Qu’y avait-il pour elle, au delà de ces perspectives mouvantes et passagères? Verrait-elle, tour à tour ces diverses apparences? Était-ce un avenir radieux comme le ciel pur et la mer bleue qu’elle allait trouver au bout de ce voyage? ou bien une existence grise et monotone?…
Pourquoi considérait-on comme sacrifiées les jeunes filles mariées à de vieux maris?
Était-ce une vie flamboyante, semée de fêtes éclairée par mille lustres, et qu’elle traverserait avec des robes lamées d’or et des diamants au front?
Femme du représentant de la France dans une ville comme Montevideo, n’allait-elle pas être une grande dame?
En tout cas, c’était l’inconnu, l’imprévu, l’immense!.. et parce qu’elle n’avait point de conception nette et concrète de ce qui l’attendait, son imagination endiablée courait des bordées vers les rivages les plus divers.
Et, tandis qu’elle rêvait, le bruit de la machine, le sifflement de la vapeur, les bouillonnements des flots soulevés par les roues du navire, les ordres criés à l’équipage, les bribes de conversation entre passagers de toutes races qui montaient du pont jusqu’à la dunette, lui parlaient davantage encore de cet inconnu vers lequel l’emportait son mariage.
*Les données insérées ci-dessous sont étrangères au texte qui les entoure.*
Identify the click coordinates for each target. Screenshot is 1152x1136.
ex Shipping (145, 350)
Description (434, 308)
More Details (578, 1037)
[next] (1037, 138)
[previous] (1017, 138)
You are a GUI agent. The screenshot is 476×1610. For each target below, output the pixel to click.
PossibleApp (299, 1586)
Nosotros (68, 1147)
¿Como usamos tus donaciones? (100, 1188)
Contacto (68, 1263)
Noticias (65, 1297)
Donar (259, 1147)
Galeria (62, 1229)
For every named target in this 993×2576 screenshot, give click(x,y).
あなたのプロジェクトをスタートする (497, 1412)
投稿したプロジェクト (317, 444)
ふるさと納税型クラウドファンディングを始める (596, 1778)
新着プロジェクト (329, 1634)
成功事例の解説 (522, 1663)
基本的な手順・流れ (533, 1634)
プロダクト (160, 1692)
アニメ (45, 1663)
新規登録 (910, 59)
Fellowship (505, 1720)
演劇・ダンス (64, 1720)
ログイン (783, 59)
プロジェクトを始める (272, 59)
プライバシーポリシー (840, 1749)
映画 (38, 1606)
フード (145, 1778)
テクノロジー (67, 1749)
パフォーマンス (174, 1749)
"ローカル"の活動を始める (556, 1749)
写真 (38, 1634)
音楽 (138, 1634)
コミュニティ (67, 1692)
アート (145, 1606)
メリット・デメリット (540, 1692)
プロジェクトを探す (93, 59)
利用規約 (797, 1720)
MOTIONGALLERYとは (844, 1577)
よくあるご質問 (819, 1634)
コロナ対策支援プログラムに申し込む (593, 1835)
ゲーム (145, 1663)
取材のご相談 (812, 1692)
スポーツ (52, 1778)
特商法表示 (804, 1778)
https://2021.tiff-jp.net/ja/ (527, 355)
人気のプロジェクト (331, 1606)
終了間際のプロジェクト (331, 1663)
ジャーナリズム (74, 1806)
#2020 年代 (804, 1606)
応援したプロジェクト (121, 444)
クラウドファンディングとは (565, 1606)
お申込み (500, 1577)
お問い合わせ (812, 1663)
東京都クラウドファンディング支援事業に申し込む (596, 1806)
Près d’elle était là toujours le baron de la Chesnaie, attentif, ému, attendri. Si la brise fraîchissait, vite il l’enveloppait d’une pelisse chaude; si le soleil dardait, il l’ombrageait d’un large parasol. Il avait obtenu du contre-amiral la permission d’accrocher pour la baronne de la Chesnaie un hamac dans un angle de la dunette; quand le temps était doux et calme, il y berçait Edmée, avec la sollicitude tendre d’une mère.
Jamais la petite créature n’avait connu ces douces gâteries. Son enfance même ne lui présentait point de pareils souvenirs.
Quand le vaisseau faisait escale dans quelque ville, le baron l’emmenait à terre; la conduisait voir les monuments, les boutiques; lui offrait tout ce qu’elle pouvait désirer; de partout il fallait qu’elle emportât un souvenir.
Et comme il rayonnait de joie, quand elle était contente!
Ce bonheur qu’elle donnait, ces caresses d’une affection ardente et pure, les attentions respectueuses des officiers du bord, étaient pour elle comme une suite d’enchantements.
Quant à M. de la Chesnaie, son cœur débordait d’une joie délicieuse. Par quel miracle du ciel se trouvait-il possesseur de cette adorable enfant? Est-ce que jamais en rêve seulement il aurait osé concevoir un pareil bonheur?
Et quand ce bonheur était venu à lui, d’abord il avait songé à le repousser! O insensé!… L’homme n’est-il pas souvent le propre artisan de ses douleurs? Mais pourquoi ces jours si doux seraient-ils suivis de jours amers? Pourquoi? Mais, dussent-ils l’être, quelle folie plus grande de les avoir refusés que de les payer après en avoir savouré l’ivresse?
Quoi qu’il advînt de l’avenir, rien ne pouvait plus les lui reprendre.
La seule pensée qu’Edmée était à lui, qu’il l’emmenait, qu’elle avait voulu partager sa vie, la seule vue de la chère créature, l’emplissaient d’un tel bonheur qu’il n’aurait pu concevoir rien au delà.
Parfois il l’entourait de ses bras sans oser même la serrer sur son cœur, et lui mettait un baiser sur le front ou dans les cheveux. C’était tout.